Comment les refuser ? dans l’isolement où je vivais j’éprouvais parfois le désir impérieux d’un peu d’expansion, d’une promenade, d’une visite, d’une participation au mouvement extérieur qui m’arrachât à moi-même et à l’absorption de mon amour. Albert s’offrait à moi comme un frère aimable, un compagnon intelligent dont l’esprit me ravissait ; j’étais à la fois trop charmée par son génie et trop sûre de mon cœur pour affecter avec lui une réserve formaliste.
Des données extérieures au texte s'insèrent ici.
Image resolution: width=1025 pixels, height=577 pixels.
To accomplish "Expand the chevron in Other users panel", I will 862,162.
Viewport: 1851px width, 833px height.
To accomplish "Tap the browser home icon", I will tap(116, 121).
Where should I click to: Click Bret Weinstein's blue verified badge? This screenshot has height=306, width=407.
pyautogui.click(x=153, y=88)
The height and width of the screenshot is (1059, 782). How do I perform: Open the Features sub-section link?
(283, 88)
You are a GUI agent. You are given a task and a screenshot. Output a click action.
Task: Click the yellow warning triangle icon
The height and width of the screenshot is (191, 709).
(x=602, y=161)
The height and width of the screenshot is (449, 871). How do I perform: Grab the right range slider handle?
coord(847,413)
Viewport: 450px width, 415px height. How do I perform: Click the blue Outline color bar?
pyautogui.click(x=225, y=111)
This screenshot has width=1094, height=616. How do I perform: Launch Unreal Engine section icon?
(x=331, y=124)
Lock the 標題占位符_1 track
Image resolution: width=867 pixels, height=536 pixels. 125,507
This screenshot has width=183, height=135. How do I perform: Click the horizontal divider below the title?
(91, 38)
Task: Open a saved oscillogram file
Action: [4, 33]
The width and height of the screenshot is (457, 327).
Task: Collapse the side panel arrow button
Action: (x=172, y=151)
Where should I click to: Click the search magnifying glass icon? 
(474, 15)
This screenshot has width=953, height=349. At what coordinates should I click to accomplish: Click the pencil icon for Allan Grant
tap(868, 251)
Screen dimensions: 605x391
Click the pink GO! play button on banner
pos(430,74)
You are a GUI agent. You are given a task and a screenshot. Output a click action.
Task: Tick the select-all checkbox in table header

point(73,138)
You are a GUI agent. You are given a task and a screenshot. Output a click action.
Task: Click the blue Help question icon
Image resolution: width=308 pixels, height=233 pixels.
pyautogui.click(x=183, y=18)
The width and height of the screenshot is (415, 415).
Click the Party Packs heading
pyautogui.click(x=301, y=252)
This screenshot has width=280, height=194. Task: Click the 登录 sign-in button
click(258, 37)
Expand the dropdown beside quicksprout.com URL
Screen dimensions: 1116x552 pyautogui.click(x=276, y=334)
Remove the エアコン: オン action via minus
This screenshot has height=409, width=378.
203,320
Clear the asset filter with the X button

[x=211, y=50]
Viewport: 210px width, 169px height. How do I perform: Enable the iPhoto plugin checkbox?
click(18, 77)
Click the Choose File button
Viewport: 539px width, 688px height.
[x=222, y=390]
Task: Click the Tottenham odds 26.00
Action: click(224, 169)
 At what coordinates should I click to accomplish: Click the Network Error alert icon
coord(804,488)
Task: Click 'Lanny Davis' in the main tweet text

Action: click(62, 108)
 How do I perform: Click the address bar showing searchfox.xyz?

Quand il n’était pas irrité par l’ivresse ou par le souvenir de ses chagrins, il joignait la bonté et la grâce d’un cœur de poëte aux manières accomplies d’un homme du monde.

— Eh bien ! je consens, lui dis-je.

— Croyez-moi, marquise, ne vous donnez pas l’ennui de vous mettre en toilette : jetez une mante de taffetas noir sur votre robe de chambre ; posez un chapeau quelconque sur vos cheveux relevés à l’aventure et partons.

— Oui, dépêche-toi, reprit mon fils, pendant que tu te prépareras je vais faire déjeuner Albert.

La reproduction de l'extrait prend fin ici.